Double taxation is now paid, first to the landlord and secondly to the government. Ordinary taxes are the equivalent of just so many penalties upon the right to transact business. They act as just so much sand thrown into the delicate mechanism of commerce. It is exactly as though these taxes were imposed by some enemy of mankind who was aiming to destroy prosperity, and they have precisely that effect. It is necessary, therefore, in order that a government shall be properly reformed that its system of taxation shall be so changed that it will harmonize perfectly with the demands of ethics and that it be made to conform to natural law.

The evil tendency of government to appropriate to itself abnormal power was thoroughly understood by the founders of our nation and particularly by Jefferson, who more than anyone else was the founder of American democracy. More than anyone else he knew that eternal vigilance is the price of our liberty and he illustrated this vigilance during his first term as President when he reduced the number of Federal office holders fifty per cent. He demonstrated that the best government is that which governs least.

This tendency of government to exceed its normal function, to exercise tyrannical power, and to violate the moral law can be traced to a similar propensity in society where men have combined their united force in order to secure illegitimate results. Gangs of boys habitually commit acts of vandalism which no member of the gang would be guilty of as an individual, and groups of men comprising mobs will destroy property and take human life in complete disregard of the moral law which no member of the mob would think of doing or dare to do of his own initiative.

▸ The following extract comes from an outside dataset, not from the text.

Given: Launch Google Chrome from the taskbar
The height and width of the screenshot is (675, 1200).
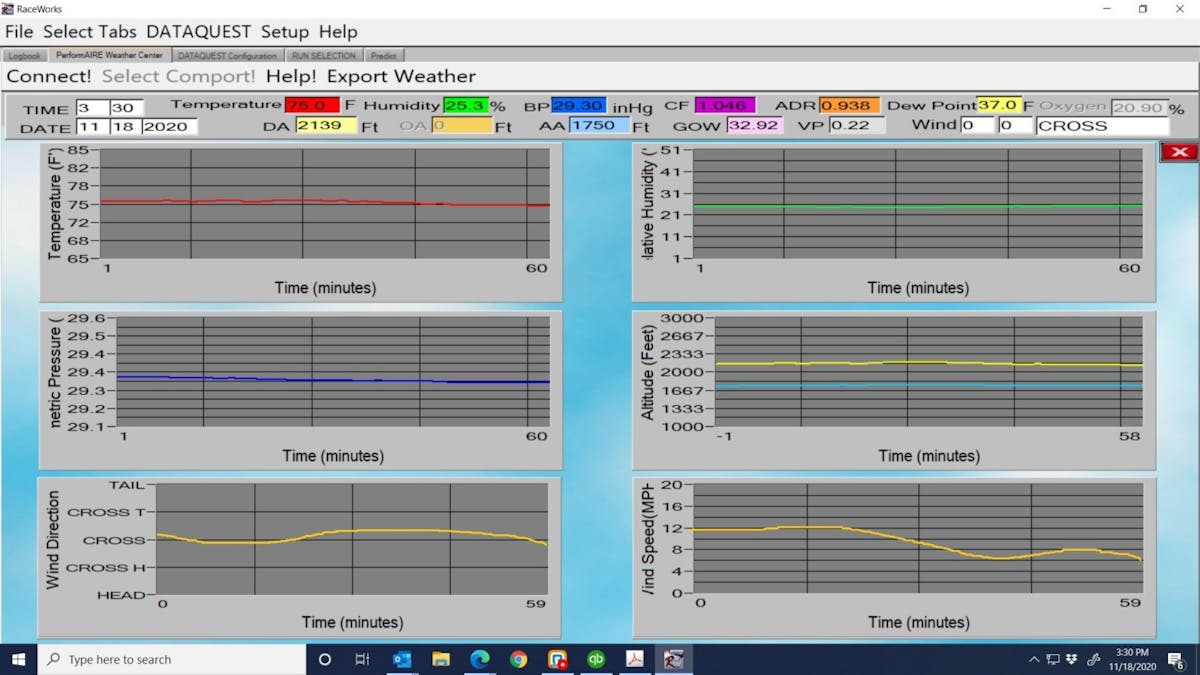Looking at the screenshot, I should [x=518, y=659].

Religious organizations, family discipline and the other salutary influences of modern civilization have accomplished a fairly good task in training men to behave themselves with due regard to the rights of others. Governments, on the other hand, have not had the benefit of any discipline whatsoever. They have had license to do about as they please in accordance with the supposition that might makes right and that any means are justified by the desired end. It is to the founders of the science of political economy, such men as Adam Smith, Rousseau, Ricardo, Herbert Spencer, John Stuart Mill and Henry George that the world is indebted for having formulated for practical use the right rules for governmental behavior. It is to the disgrace of civilization that these rules have been so universally disregarded up to the present time by the Church, by our schools and colleges and by our legislators.

A frequently stated fallacy is the pronouncement of Christian ministers that men would be prosperous and that peace would prevail throughout the world if men would only accept and practice the tenets of Christianity. This idea is true only if sound principles of political economy are applied in all the activities of government. In fact, the personal piety of individuals will count for little as a factor for social justice when compared to the beneficent effects of the right behavior of government under the dominion of political economy intelligently enforced.